#### [Saved data entries]
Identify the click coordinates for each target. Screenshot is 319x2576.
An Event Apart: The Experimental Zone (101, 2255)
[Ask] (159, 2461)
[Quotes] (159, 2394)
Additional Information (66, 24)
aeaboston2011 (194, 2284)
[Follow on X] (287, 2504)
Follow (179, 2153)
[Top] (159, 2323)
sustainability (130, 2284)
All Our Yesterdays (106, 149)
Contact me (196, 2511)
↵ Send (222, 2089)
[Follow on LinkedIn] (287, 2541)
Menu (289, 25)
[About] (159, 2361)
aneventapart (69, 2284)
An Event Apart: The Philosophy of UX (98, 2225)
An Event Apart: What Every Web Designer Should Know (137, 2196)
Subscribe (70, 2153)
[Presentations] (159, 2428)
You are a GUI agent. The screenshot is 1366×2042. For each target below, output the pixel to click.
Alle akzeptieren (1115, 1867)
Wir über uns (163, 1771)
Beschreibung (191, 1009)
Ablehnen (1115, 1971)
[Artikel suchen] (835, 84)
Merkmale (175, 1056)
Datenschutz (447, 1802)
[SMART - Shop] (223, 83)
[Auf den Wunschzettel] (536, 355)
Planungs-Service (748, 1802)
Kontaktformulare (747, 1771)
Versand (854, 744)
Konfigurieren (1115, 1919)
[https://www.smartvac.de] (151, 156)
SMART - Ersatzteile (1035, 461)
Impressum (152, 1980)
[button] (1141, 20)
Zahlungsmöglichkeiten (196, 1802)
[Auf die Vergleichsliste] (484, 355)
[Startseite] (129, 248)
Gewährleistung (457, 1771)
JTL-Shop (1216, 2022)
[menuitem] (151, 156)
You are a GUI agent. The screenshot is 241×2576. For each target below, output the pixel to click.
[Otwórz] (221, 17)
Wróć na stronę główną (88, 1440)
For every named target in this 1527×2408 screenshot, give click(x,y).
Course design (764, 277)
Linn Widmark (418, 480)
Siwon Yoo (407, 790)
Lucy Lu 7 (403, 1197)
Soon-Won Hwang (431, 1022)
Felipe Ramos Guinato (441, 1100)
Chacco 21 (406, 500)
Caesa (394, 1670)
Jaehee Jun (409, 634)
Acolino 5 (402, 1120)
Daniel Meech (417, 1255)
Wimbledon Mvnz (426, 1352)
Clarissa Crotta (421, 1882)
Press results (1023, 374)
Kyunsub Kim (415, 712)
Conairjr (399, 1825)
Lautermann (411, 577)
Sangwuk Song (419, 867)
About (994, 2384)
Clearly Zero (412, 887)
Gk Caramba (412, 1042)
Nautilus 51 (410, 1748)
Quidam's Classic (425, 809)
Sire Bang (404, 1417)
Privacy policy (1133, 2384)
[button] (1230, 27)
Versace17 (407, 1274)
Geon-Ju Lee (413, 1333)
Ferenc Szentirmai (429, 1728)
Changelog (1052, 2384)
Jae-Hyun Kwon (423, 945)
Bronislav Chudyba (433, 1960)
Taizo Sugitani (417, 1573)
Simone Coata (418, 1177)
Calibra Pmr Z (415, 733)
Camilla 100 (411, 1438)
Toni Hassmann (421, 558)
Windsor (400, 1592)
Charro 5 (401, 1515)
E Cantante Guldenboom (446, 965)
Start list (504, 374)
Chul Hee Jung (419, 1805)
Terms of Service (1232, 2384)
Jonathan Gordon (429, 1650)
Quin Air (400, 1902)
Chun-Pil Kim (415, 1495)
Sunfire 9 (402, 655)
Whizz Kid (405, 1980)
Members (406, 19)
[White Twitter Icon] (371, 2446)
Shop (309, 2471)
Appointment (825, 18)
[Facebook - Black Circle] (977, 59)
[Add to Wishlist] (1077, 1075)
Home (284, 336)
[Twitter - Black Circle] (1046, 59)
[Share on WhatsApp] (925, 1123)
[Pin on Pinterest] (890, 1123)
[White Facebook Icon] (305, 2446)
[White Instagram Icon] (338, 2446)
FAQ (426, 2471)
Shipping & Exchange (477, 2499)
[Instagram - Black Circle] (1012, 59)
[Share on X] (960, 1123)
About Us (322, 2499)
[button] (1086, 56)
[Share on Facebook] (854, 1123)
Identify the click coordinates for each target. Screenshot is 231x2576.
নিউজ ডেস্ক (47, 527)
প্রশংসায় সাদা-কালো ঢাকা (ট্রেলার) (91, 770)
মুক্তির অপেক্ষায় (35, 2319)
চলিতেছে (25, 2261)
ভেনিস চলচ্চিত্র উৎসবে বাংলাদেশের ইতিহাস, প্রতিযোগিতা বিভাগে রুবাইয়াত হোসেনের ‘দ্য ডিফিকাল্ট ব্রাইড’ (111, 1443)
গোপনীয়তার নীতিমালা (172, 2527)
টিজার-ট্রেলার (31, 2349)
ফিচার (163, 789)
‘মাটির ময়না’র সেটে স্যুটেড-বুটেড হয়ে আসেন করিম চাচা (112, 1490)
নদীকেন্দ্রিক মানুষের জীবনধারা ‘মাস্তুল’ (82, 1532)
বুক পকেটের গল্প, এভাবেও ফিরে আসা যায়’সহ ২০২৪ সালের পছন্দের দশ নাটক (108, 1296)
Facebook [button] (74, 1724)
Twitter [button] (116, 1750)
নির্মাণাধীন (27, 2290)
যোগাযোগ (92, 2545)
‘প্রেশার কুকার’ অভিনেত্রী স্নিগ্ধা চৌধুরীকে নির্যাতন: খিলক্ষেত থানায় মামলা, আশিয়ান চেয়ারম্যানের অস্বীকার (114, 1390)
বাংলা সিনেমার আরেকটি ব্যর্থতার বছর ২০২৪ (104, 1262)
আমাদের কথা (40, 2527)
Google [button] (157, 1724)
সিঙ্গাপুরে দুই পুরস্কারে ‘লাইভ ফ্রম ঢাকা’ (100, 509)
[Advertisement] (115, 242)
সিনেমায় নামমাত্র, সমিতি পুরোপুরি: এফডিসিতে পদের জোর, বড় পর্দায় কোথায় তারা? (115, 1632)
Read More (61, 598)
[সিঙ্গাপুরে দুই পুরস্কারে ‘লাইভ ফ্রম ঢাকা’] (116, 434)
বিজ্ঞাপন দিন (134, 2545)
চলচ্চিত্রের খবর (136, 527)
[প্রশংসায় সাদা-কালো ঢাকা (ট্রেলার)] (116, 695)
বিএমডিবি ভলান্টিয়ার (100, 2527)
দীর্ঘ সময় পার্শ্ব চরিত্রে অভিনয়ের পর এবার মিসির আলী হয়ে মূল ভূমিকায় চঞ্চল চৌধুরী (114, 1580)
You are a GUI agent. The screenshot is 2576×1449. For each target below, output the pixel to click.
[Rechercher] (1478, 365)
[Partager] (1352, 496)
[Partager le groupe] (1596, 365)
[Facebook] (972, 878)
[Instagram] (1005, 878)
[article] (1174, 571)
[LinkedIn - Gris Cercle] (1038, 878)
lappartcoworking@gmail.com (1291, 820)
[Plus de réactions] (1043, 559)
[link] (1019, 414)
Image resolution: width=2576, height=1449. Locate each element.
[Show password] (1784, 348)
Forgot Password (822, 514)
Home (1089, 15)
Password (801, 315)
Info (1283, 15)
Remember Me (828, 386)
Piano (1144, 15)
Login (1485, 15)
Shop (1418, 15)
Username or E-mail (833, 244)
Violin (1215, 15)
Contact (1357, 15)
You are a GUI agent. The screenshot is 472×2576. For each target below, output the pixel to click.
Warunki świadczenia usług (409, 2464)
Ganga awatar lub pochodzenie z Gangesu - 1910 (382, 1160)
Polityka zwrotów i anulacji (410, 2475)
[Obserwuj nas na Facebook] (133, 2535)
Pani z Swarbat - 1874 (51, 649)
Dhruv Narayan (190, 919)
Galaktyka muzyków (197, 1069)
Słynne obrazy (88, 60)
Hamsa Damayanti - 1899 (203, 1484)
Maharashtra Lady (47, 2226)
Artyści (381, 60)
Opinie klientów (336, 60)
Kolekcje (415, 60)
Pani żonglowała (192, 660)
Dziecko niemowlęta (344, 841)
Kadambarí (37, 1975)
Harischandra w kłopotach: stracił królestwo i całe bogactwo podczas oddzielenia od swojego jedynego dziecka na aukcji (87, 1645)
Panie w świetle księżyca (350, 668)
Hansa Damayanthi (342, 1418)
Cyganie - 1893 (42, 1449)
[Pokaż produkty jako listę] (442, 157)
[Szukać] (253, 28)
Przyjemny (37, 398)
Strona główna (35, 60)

#### [EXERCISE AIM]
Using the data above, print exactly the lines from the line that contains "An Event Apart: The Experimental" through the line that contains "Merkmale (175, 1056)", with both included.

#### [RESPONSE]
An Event Apart: The Experimental Zone (101, 2255)
[Ask] (159, 2461)
[Quotes] (159, 2394)
Additional Information (66, 24)
aeaboston2011 (194, 2284)
[Follow on X] (287, 2504)
Follow (179, 2153)
[Top] (159, 2323)
sustainability (130, 2284)
All Our Yesterdays (106, 149)
Contact me (196, 2511)
↵ Send (222, 2089)
[Follow on LinkedIn] (287, 2541)
Menu (289, 25)
[About] (159, 2361)
aneventapart (69, 2284)
An Event Apart: The Philosophy of UX (98, 2225)
An Event Apart: What Every Web Designer Should Know (137, 2196)
Subscribe (70, 2153)
[Presentations] (159, 2428)
You are a GUI agent. The screenshot is 1366×2042. For each target below, output the pixel to click.
Alle akzeptieren (1115, 1867)
Wir über uns (163, 1771)
Beschreibung (191, 1009)
Ablehnen (1115, 1971)
[Artikel suchen] (835, 84)
Merkmale (175, 1056)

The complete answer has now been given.